What to work on — Output only the span of lines that begins at the line containing "Where should I click to: Click the PTS" and ends at the last line of the data, both included, exactly as they appear.
Start of Given data
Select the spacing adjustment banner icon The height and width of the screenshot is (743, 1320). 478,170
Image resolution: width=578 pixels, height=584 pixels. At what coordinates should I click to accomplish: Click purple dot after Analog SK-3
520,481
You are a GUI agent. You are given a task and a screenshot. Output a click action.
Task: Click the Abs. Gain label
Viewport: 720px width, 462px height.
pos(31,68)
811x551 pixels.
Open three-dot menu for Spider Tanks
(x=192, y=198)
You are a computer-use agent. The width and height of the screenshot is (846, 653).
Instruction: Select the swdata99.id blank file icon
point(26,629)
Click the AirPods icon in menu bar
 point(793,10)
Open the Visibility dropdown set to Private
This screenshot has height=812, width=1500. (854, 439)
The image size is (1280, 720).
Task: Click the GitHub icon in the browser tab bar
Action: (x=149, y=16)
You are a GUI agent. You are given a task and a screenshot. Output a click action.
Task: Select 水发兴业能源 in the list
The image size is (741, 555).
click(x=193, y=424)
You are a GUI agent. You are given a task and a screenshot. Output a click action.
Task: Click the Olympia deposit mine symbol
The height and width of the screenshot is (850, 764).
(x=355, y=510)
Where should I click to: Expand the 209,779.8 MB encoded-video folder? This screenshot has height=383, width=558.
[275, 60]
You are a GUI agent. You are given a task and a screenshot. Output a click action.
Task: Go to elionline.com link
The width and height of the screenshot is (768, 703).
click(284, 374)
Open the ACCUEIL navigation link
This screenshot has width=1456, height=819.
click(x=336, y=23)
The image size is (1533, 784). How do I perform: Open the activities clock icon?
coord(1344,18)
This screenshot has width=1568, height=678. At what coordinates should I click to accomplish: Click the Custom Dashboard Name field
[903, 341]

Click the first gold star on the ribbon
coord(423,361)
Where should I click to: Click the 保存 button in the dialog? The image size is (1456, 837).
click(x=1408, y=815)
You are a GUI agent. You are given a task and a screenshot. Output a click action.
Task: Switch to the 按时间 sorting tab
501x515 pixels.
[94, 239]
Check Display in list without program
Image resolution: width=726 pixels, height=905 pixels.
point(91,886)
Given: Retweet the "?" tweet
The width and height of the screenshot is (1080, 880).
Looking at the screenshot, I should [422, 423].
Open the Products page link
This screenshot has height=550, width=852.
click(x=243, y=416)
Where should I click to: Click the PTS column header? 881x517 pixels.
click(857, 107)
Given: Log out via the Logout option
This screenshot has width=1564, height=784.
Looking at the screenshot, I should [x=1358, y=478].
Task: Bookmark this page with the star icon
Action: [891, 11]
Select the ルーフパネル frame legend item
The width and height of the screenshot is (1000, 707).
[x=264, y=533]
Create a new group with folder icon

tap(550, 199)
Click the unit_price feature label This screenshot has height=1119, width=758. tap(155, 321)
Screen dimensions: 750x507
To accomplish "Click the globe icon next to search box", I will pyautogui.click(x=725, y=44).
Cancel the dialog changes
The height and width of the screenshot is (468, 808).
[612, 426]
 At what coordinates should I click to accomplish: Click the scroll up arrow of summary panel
End of Given data
Output —
Where should I click to: Click the PTS column header? 881x517 pixels.
click(857, 107)
Given: Log out via the Logout option
This screenshot has width=1564, height=784.
Looking at the screenshot, I should [x=1358, y=478].
Task: Bookmark this page with the star icon
Action: [891, 11]
Select the ルーフパネル frame legend item
The width and height of the screenshot is (1000, 707).
[x=264, y=533]
Create a new group with folder icon

tap(550, 199)
Click the unit_price feature label This screenshot has height=1119, width=758. tap(155, 321)
Screen dimensions: 750x507
To accomplish "Click the globe icon next to search box", I will pyautogui.click(x=725, y=44).
Cancel the dialog changes
The height and width of the screenshot is (468, 808).
[612, 426]
 At what coordinates should I click to accomplish: Click the scroll up arrow of summary panel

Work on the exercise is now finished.